Ultimately, the software I'm developing will be incorporated into a 300,000 line Fortran program that has been under development since 1992. This program is used to analyze data from an earth-orbiting instrument that produces 500 million measurements of microwave power in 1000 channels  every day. The program occupies the service of a cluster of 384 Intel Xeon processors for (on average) fifteen hours per day, to produce five million measurements of temperature and twenty minor chemical constituents of the atmosphere, such as ozone, on 3500 profiles, at 72 levels from eight to 80 kilometers. There is no funding to convert it to Maple. The National Weather Service says four of the products improve their "skill" by one hour (I have no idea what that means).

Throughout my career, I have tried to use the most appropriate precision power tool for each job. I have more than a hammer, a file, and a vise in my toolkit. It's wonderful to have a fancy lathe or milling machine, but that doesn't help much if the correct tool is a railroad locomotive. If the developers of Maple thought it was pointless to incorporate Maple into other programs, the OpenMaple API would not exist.

@vsnyder 

By sending a proc to Maple as all one "line" I have this working.

I incorporated it into a program that tests a new method to compute the exponential function of a triangular matrix, to compute a reference value in Maple using 60 digits.

I had been writing a script for Maple on a file, then invoking Maple using Execute_Command_Line, then reading the file produced by Maple.

For 1000 4x4 matrices, that test took 3:32.469. Using OpenMaple, the same test takes 12.829 seconds. That's a speed-up of a factor of about 16.

 

@Carl Love 

 

Here's a transcript.  I can send code if you want, but there's no "attach" button.

 

845: ./Test_Using_Maple

> p := \
at offset 5, `;` unexpected
> proc ( x ) \
at offset 12, unexpected end of statement
> sin ( x ) \
sin(x)
> end;
at offset 1, reserved word `end` unexpected
> p(x)
p(x)
> q := proc(x) sin ( x ) end;
q := proc (x) sin(x) end proc
> q(1.0);
.8414709848

 

I have this working. I found the typedef for MKernelVector. It's a C pointer to a struct. Usually, a "handle" is an integer.

I have defined interfaces for StartMaple, EvalMapleExpression, MapleRaiseError, RestartMaple, and StopMaple.

I ran a simple test that uses StartMaple, EvalMapleExpression, and StartMaple.

I found that if I want to define a proc, it has to be sent to Maple as one line in EvalMapleExpression. I tried to break it into several lines with backslash at the end, but that resulted in "unexpected end of statement."

Did I do something wrong? Is there another way?

 

@Carl Love Using the long forms instead of using with(LinearAlgebra) and the short forms saved one second out of 3 minutes and 30 seconds.

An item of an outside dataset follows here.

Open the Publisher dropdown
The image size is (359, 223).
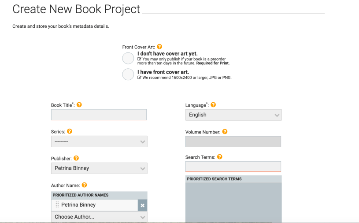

I would be interested to start maple and send its scripts through EvalMapleExpression to see whether that makes a difference in run time. But I'm not yet able to do that for reasons explained in the original question "How do I call Maple from Fortran?".

 

@mmcdara I've been using Fortran's "Execute_Command_Line" intrinsic subroutine to run Maple. My program writes a Maple script, which writes a file of its results, which my program reads. Starting Maple, and loading the necessary libraries such as with(LinearAlgebra) is a significant fraction of the total run time.

I want to use the OpenMaple facilities to "converse" with Maple, not launch a new Maple session for every step of my program. The problem is that the type MKernelVector is not described in the programming guides. I have tried declaring it to be a C pointer, or a C long, but when EvalMapleStatement is invoked, it gets a segmentation fault.

 

I am able to call Maple by way of a C wrapper that invokes StartMaple and saves the MKernelVector handle. When it invokes EvalMapleStatement, there is no segmentation fault. I assume the difference is that the kernel handle is represented properly. A wrapper is just more code to maintain.